DIRECTIONS: Every line below from the one with "Play the Federal Reserve video" through the one with "Image resolution: width=924" should be retyped exactly, both ends included; no other lines and no pictures.

[DATA — start]

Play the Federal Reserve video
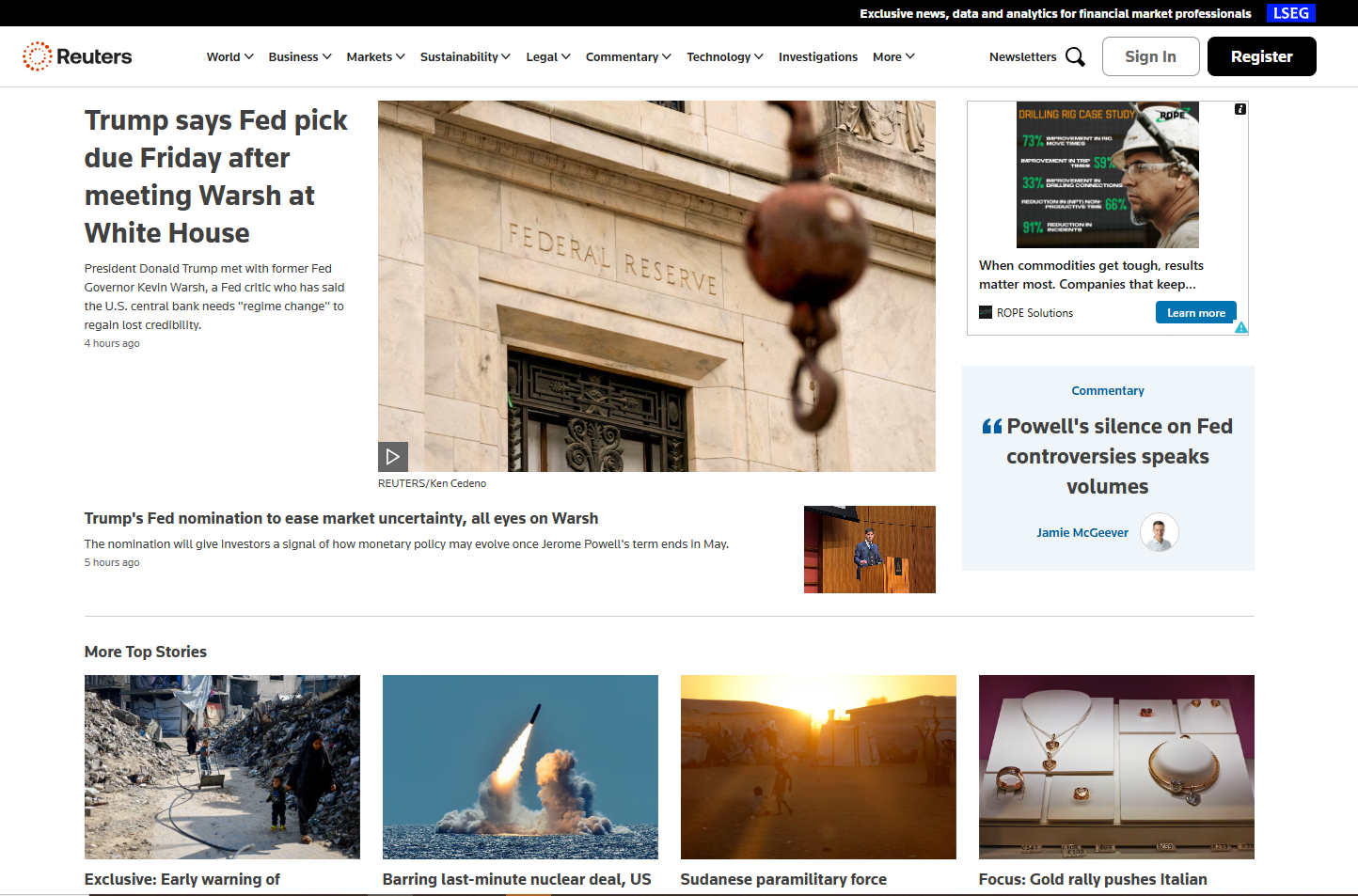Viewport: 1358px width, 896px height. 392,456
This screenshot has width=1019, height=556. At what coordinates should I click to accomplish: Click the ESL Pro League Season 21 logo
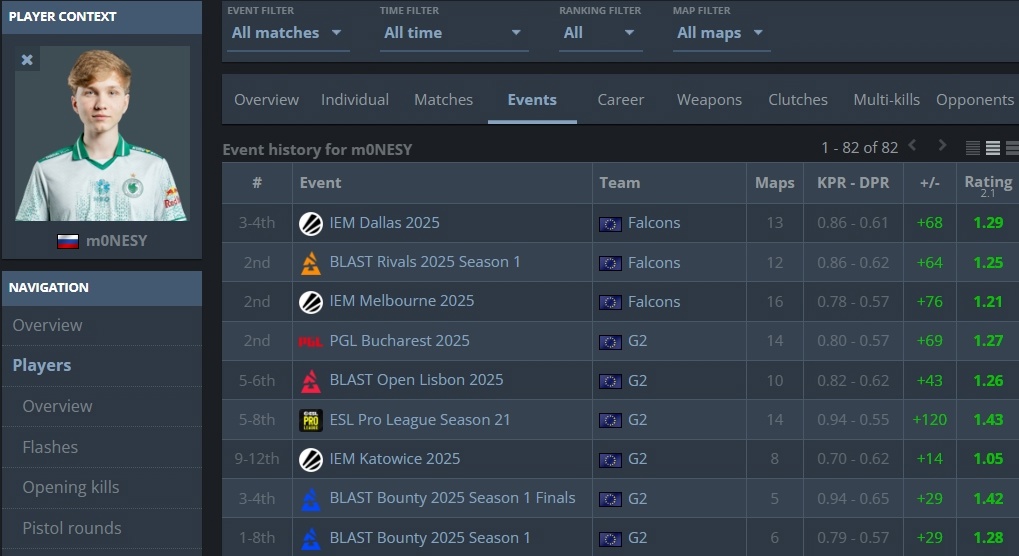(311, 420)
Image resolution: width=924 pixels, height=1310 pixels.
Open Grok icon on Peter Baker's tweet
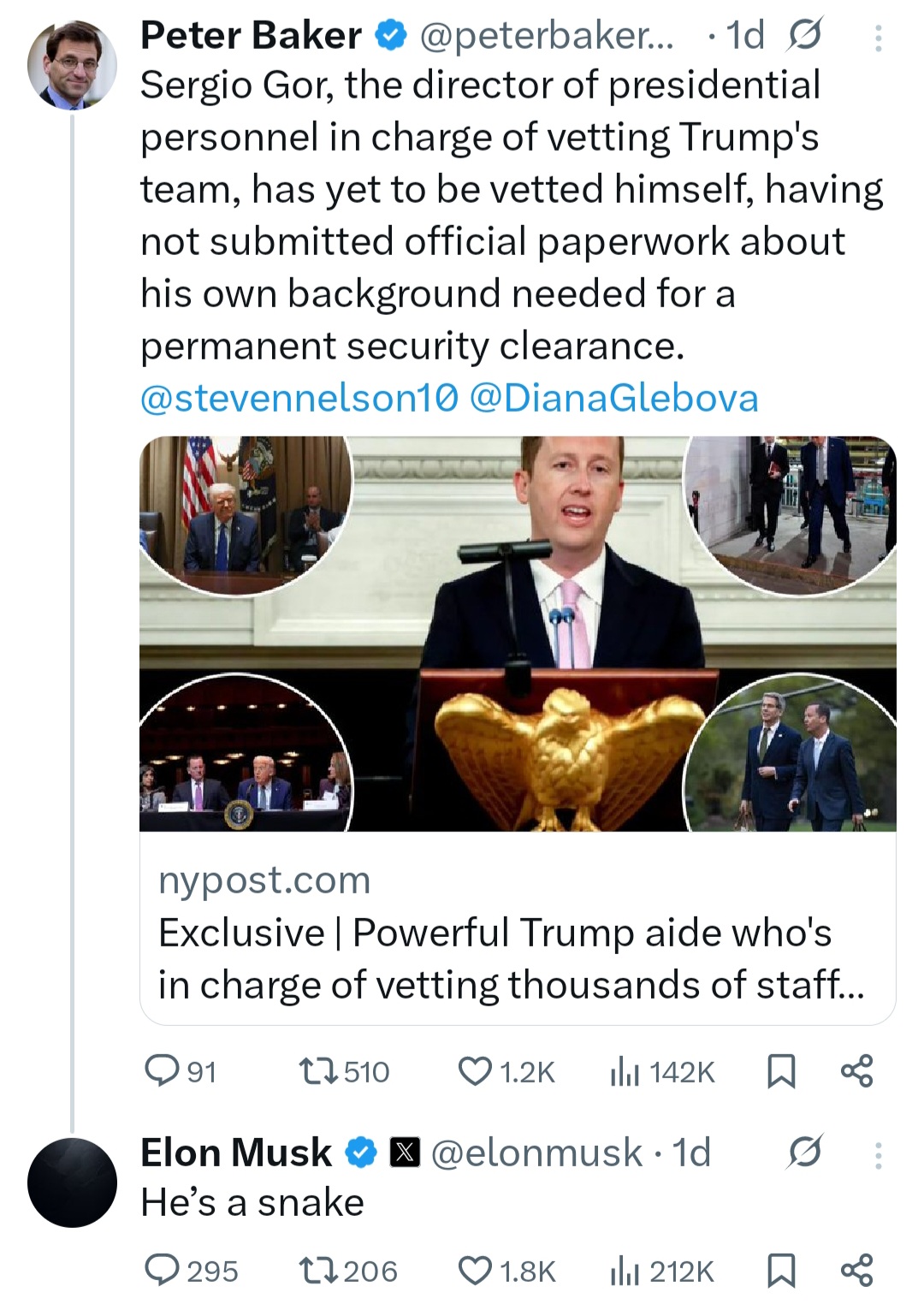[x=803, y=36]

[DATA — finish]
[DATA — start]

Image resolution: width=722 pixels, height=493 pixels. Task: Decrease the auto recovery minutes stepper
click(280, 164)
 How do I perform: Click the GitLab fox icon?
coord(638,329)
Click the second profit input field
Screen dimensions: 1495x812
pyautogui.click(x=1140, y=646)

[DATA — finish]

SOLUTION FOR THIS PROBLEM:
Play the Federal Reserve video
Viewport: 1358px width, 896px height. 392,456
This screenshot has width=1019, height=556. At what coordinates should I click to accomplish: Click the ESL Pro League Season 21 logo
(311, 420)
Image resolution: width=924 pixels, height=1310 pixels.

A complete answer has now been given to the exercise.